そんなこというならお前らに協力しないぞ。」
そう言うと連子が雄三にそっぽを向いた。
「あぁ!?お前はガキか。さっさと行くぞ。どうせ暇だったんだろうが。」
「はん。暇だからってそんなこと言う奴に協力するほど暇でもお人よしでもないね。」
連子は口をとんがらせてそっぽを向く。
「なろぉ!!」
「ちょっと!!二人ともやめなさいって。」
またケンカになりそうな二人にあきれながら法子が止めに入る。
「あの・・・。」
その時、由美がとことこと連子に近づくと小さくつぶやいた。
「な、なに?」連子はうつむき顔の少女の方を振り向いて少し戸惑いながら言った。
「きょ、協力してください。・・・わたし達を助けて・・・ください。」
由美は真っ赤な顔をあげながら連子の目を見つめると
精一杯声を出してそう言った。
緊張で目は涙ぐんでいる。
「!!」
由美の涙ぐんだ瞳を見た連子の胸にいかずちが落ちた。
(か、かわいい・・・・。)
「お願い連子君。わたし達ホントに困ってるの。
雄三のことはわたしの方からあやまるから。・・・お願い。」
法子も由美に並んでお願いをする。
「・・・・・・・・・わ、わかりました。俺、協力します。」
「ホント?やったぁありがとう!」法子が歓喜の声をあげる。
「やったぁ!」桃田も続く。
「あ、ありがとうございます。」
由美はほっとしたような笑顔を浮かべて連子に頭を下げた。
「い、いえ。暇だったし、そんな・・・。」
連子は照れながらそう言うと、あたふたと頭を下げる由美に顔を上げさせた。
「たく。・・・うぉ!ホウコ!じ、時間!」
雄三は自分の腕時計を見るとそう大声をあげた。
「え?・・・あ!!!もう、期限の時間まであと5分しかないわ!」
「えぇ?」由美が困惑の声をだす。今にも泣き出しそうだ。
「とりあえず走るぞ!お前も!ほらいそげ!」
「お、おう!」連子も未だに事態がうまく掴めていなかったが雄三の声に戸惑いながらも従う。
「エテコー!!まってろ!!」
バタン!!
「はぁ、はぁ・・・」
江口の部屋の扉を勢いよく開けた雄三は息をきらし、ひざに両手をついた。
「はぁ、雄三、一人で、つっぱしん、ないでよ・・・」続けて法子が部屋に入ってくる。
「はは。部屋まで皆でかけっこ。楽しかったぁ」桃田は息ひとつ切らさずピンピンしている。

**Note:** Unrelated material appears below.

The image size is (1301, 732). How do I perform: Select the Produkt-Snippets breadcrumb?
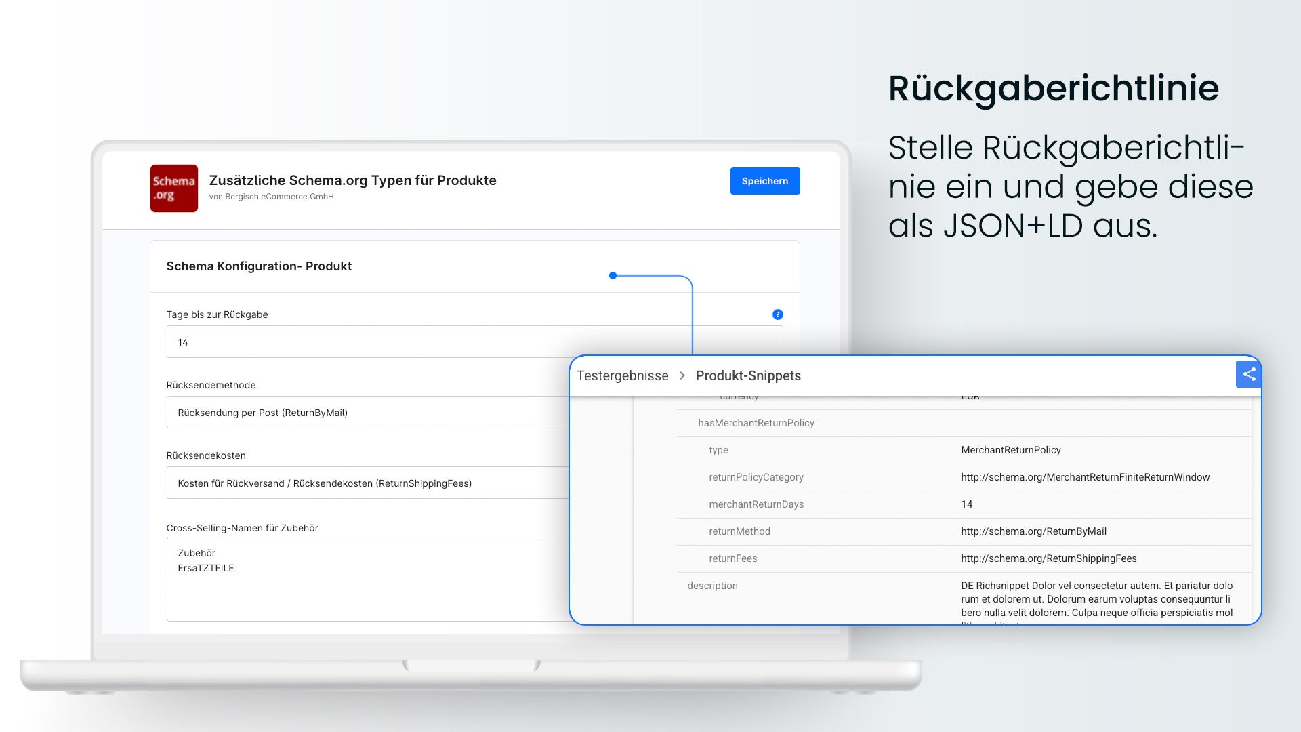coord(748,375)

「はぁ、はぁ、だ、大丈夫ですか?」連子が由美を気遣う。
「はぁ、はぁ、う、うん、なんとか、大丈夫、です・・・」由美は誰よりも息を切らしてそう言った。
「騒がしいですね。」
江口は静かな笑顔を口元に浮かべながら雄三たちに言った。
彼は窓際のイスに腰掛けながら机の上で手を組んで微笑んでいる。
「まったく、マナーがなってないようです。」
「時間は?」
雄三が顔を上げ江口に言う。未だ肩で息をしている。
「・・・期限時間5秒前・・・ぎりぎりセーフです。」
「よかったぁ。」法子がヘタヘタとその場に座り込む。
「ふにゃ。」由美も糸が切れるように倒れる込む。
「わ!だ、大丈夫ですか!」とっさに由美を受け止める連子。
「じゃぁ僕達単位もらえるのぉ?秀ぅ?」
桃田が笑顔で江口に聞く。
「いいえ。・・・残念ながらそれはまだできません。
メンバーを集め、やっと私からの課題のスタート地点にたっただけです。」
「なんだと!きたねぇぞ!」雄三が大声をあげる。
「この間もちゃんと言ったはずです。
やってもらうことはメンバーを集めた後に言うと。」
「あ。たしかに言ってたぁ」
桃田が思い出したように言う。
「・・・じゃあ・・・何をさせる気なんだよ。」雄三は不機嫌そうにそう言った。
江口は雄三の言葉に静かに微笑むと、また意味深な間を空ける。
ごくり・・・。
全員が息を呑む。
充分な沈黙の後、江口が口を開き、沈黙が破られる。